- _What you should do_
Take the data below and repeat it exactly.

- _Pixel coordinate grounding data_
*** Block opens ***
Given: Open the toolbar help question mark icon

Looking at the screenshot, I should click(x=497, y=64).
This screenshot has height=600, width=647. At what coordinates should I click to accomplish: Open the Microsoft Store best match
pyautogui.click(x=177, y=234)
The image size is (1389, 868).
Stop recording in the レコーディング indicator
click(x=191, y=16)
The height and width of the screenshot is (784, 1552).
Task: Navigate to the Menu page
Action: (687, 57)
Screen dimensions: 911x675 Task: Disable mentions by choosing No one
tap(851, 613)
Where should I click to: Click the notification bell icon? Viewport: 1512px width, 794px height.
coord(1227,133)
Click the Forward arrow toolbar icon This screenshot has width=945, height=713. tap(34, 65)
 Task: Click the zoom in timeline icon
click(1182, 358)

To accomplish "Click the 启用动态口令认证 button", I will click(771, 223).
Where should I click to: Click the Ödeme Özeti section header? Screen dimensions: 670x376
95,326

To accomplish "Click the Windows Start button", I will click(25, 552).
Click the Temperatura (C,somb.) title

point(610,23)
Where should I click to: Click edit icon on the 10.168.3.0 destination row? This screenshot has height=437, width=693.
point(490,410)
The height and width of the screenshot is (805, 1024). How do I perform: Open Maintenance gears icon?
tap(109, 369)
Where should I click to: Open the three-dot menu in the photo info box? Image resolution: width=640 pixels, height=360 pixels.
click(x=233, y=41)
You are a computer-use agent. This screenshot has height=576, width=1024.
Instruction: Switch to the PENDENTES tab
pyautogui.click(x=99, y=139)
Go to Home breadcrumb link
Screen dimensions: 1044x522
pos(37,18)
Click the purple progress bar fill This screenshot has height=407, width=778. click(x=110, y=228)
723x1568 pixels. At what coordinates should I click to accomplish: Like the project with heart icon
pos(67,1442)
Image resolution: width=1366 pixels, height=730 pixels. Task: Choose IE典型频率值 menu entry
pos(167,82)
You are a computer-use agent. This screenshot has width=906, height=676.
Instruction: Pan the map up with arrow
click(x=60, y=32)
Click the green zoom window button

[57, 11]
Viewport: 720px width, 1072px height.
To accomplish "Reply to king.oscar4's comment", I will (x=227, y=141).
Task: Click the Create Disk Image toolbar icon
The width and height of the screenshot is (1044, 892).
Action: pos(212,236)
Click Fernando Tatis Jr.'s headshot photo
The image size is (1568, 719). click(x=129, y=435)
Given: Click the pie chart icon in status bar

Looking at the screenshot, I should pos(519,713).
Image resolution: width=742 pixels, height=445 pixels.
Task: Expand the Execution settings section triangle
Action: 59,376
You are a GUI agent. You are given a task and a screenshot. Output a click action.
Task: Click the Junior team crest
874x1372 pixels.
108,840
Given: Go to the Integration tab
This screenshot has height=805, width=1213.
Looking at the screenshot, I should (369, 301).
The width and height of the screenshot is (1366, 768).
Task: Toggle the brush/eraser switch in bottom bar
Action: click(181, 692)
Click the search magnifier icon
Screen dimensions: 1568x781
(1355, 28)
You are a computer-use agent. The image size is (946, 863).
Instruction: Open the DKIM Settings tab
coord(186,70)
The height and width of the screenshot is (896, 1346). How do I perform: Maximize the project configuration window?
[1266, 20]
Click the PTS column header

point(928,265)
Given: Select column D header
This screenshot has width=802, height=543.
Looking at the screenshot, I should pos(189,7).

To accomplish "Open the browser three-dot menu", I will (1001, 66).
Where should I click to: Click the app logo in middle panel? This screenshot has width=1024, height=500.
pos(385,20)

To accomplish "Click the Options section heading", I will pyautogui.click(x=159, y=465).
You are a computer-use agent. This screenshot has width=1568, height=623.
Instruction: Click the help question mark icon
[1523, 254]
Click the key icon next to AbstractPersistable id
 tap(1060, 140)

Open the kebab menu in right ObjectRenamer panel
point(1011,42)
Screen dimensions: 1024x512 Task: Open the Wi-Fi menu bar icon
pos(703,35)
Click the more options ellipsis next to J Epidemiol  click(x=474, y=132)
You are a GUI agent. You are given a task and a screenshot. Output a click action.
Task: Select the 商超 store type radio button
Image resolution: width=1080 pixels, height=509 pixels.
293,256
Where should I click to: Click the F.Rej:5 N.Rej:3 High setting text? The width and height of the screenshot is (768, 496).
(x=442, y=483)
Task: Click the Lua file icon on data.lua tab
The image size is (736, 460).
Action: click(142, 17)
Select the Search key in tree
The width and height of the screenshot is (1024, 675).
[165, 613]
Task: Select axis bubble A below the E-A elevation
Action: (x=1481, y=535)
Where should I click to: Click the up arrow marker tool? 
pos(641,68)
*** Block closes ***
- _Your response_
Given: Open the toolbar help question mark icon

Looking at the screenshot, I should click(x=497, y=64).
This screenshot has height=600, width=647. At what coordinates should I click to accomplish: Open the Microsoft Store best match
pyautogui.click(x=177, y=234)
The image size is (1389, 868).
Stop recording in the レコーディング indicator
click(x=191, y=16)
The height and width of the screenshot is (784, 1552).
Task: Navigate to the Menu page
Action: (687, 57)
Screen dimensions: 911x675 Task: Disable mentions by choosing No one
tap(851, 613)
Where should I click to: Click the notification bell icon? Viewport: 1512px width, 794px height.
coord(1227,133)
Click the Forward arrow toolbar icon This screenshot has width=945, height=713. tap(34, 65)
 Task: Click the zoom in timeline icon
click(1182, 358)

To accomplish "Click the 启用动态口令认证 button", I will click(771, 223).
Where should I click to: Click the Ödeme Özeti section header? Screen dimensions: 670x376
95,326

To accomplish "Click the Windows Start button", I will click(25, 552).
Click the Temperatura (C,somb.) title

point(610,23)
Where should I click to: Click edit icon on the 10.168.3.0 destination row? This screenshot has height=437, width=693.
point(490,410)
The height and width of the screenshot is (805, 1024). How do I perform: Open Maintenance gears icon?
tap(109, 369)
Where should I click to: Open the three-dot menu in the photo info box? Image resolution: width=640 pixels, height=360 pixels.
click(x=233, y=41)
You are a computer-use agent. This screenshot has height=576, width=1024.
Instruction: Switch to the PENDENTES tab
pyautogui.click(x=99, y=139)
Go to Home breadcrumb link
Screen dimensions: 1044x522
pos(37,18)
Click the purple progress bar fill This screenshot has height=407, width=778. click(x=110, y=228)
723x1568 pixels. At what coordinates should I click to accomplish: Like the project with heart icon
pos(67,1442)
Image resolution: width=1366 pixels, height=730 pixels. Task: Choose IE典型频率值 menu entry
pos(167,82)
You are a computer-use agent. This screenshot has width=906, height=676.
Instruction: Pan the map up with arrow
click(x=60, y=32)
Click the green zoom window button

[57, 11]
Viewport: 720px width, 1072px height.
To accomplish "Reply to king.oscar4's comment", I will (x=227, y=141).
Task: Click the Create Disk Image toolbar icon
The width and height of the screenshot is (1044, 892).
Action: pos(212,236)
Click Fernando Tatis Jr.'s headshot photo
The image size is (1568, 719). click(x=129, y=435)
Given: Click the pie chart icon in status bar

Looking at the screenshot, I should pos(519,713).
Image resolution: width=742 pixels, height=445 pixels.
Task: Expand the Execution settings section triangle
Action: 59,376
You are a GUI agent. You are given a task and a screenshot. Output a click action.
Task: Click the Junior team crest
874x1372 pixels.
108,840
Given: Go to the Integration tab
This screenshot has height=805, width=1213.
Looking at the screenshot, I should (369, 301).
The width and height of the screenshot is (1366, 768).
Task: Toggle the brush/eraser switch in bottom bar
Action: click(181, 692)
Click the search magnifier icon
Screen dimensions: 1568x781
(1355, 28)
You are a computer-use agent. The image size is (946, 863).
Instruction: Open the DKIM Settings tab
coord(186,70)
The height and width of the screenshot is (896, 1346). How do I perform: Maximize the project configuration window?
[1266, 20]
Click the PTS column header

point(928,265)
Given: Select column D header
This screenshot has width=802, height=543.
Looking at the screenshot, I should pos(189,7).

To accomplish "Open the browser three-dot menu", I will (1001, 66).
Where should I click to: Click the app logo in middle panel? This screenshot has width=1024, height=500.
pos(385,20)

To accomplish "Click the Options section heading", I will pyautogui.click(x=159, y=465).
You are a computer-use agent. This screenshot has width=1568, height=623.
Instruction: Click the help question mark icon
[1523, 254]
Click the key icon next to AbstractPersistable id
 tap(1060, 140)

Open the kebab menu in right ObjectRenamer panel
point(1011,42)
Screen dimensions: 1024x512 Task: Open the Wi-Fi menu bar icon
pos(703,35)
Click the more options ellipsis next to J Epidemiol  click(x=474, y=132)
You are a GUI agent. You are given a task and a screenshot. Output a click action.
Task: Select the 商超 store type radio button
Image resolution: width=1080 pixels, height=509 pixels.
293,256
Where should I click to: Click the F.Rej:5 N.Rej:3 High setting text? The width and height of the screenshot is (768, 496).
(x=442, y=483)
Task: Click the Lua file icon on data.lua tab
The image size is (736, 460).
Action: click(142, 17)
Select the Search key in tree
The width and height of the screenshot is (1024, 675).
[165, 613]
Task: Select axis bubble A below the E-A elevation
Action: (x=1481, y=535)
Where should I click to: Click the up arrow marker tool? 
pos(641,68)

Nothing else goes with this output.